Para contexto, cerca de 95% dos fluxos para entidades e jurisdições sancionadas em 2025 ocorreram via stablecoins, de acordo com a TRM. E no ano passado, 77% desse enorme volume de atividade ilícita com stablecoins — mais de $72 mil milhões — estavam associados apenas ao A7A5. Isso representa uma mudança significativa em relação aos anos anteriores, quando stablecoins atreladas ao dólar, como o USDT da Tether, eram amplamente utilizadas para alimentar atividades ilícitas em todo o mundo. Embora a Tether continue sendo um vetor prevalente para evasão de sanções em 2025, o A7A5 claramente tomou a dianteira. A TRM sustenta que essa tendência destaca como países sancionados, como a Rússia, estão tendo mais dificuldades em navegar pelas vias de pagamento apoiadas pelo dólar — e estão começando a confiar em produtos cripto sob medida para não apenas evadir sanções, mas também realizar atividades econômicas cotidianas. “O A7A5 mostra como a pressão cria especialização, e como atores mal-intencionados construirão novas vias quando as antigas se tornarem mais difíceis de usar,” disse Ari Redbord, ex-funcionário do Tesouro dos EUA e chefe global de políticas da TRM, ao Decrypt.

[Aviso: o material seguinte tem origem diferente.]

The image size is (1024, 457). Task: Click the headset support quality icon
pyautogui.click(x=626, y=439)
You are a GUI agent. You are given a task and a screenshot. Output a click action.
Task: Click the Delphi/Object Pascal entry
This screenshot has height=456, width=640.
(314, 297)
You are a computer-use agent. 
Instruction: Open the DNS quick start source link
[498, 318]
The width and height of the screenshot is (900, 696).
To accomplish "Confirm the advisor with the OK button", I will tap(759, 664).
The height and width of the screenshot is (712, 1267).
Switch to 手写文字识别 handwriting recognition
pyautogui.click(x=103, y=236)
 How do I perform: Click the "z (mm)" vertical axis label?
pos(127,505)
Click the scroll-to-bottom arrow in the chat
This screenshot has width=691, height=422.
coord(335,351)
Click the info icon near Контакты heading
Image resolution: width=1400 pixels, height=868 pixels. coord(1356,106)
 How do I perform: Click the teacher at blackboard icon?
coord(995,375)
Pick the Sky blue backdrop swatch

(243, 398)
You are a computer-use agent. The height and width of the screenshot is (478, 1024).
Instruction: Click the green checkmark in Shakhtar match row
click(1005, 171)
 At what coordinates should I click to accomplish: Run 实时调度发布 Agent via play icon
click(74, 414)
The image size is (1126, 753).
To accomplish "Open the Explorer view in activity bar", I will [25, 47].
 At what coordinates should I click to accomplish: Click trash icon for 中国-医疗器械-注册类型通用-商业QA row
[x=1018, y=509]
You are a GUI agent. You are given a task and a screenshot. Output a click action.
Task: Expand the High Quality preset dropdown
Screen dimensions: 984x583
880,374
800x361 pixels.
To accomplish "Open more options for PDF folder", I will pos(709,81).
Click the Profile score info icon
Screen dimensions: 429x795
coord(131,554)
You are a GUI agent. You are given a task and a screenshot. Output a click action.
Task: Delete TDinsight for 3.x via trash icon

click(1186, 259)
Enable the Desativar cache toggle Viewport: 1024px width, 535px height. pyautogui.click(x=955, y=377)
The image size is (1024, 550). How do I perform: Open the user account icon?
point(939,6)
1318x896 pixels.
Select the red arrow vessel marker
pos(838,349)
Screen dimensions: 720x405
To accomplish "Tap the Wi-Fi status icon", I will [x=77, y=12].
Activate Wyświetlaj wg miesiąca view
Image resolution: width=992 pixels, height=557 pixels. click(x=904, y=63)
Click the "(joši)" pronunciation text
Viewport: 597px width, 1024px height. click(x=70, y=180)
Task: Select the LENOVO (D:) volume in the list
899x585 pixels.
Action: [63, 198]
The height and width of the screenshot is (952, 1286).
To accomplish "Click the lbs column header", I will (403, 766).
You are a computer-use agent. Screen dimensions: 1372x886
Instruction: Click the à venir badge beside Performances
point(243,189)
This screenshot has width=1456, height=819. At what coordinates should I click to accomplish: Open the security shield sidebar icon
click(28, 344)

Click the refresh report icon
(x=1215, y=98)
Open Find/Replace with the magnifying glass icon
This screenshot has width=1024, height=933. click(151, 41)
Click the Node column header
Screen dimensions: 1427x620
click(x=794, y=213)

“O A7A5 foi, sem dúvida, a maior história de crime cripto do ano porque não tentou ser global,” continuou Redbord. “Foi projetada para mover valor onde os canais tradicionais estavam sendo fechados.” Em 2025, de acordo com o relatório da TRM, os fluxos de stablecoins para entidades e jurisdições sancionadas diminuíram quase 30% nas exchanges de criptomoedas com protocolos KYC — mas dispararam mais de 200% em serviços e exchanges descentralizadas sem padrões KYC. Em outros países além da Rússia, que enfrentaram sanções severas em 2025, o uso de stablecoins foi incrivelmente popular — mas não no caso do A7A5. A Tether tem sido extremamente popular na Venezuela, disse a TRM, e a atividade ilícita com criptomoedas no Irã foi “majoritariamente” concentrada em transações com Tether na rede Tron, fundada por Justin Sun, o executivo de criptomoedas ligado à família Trump.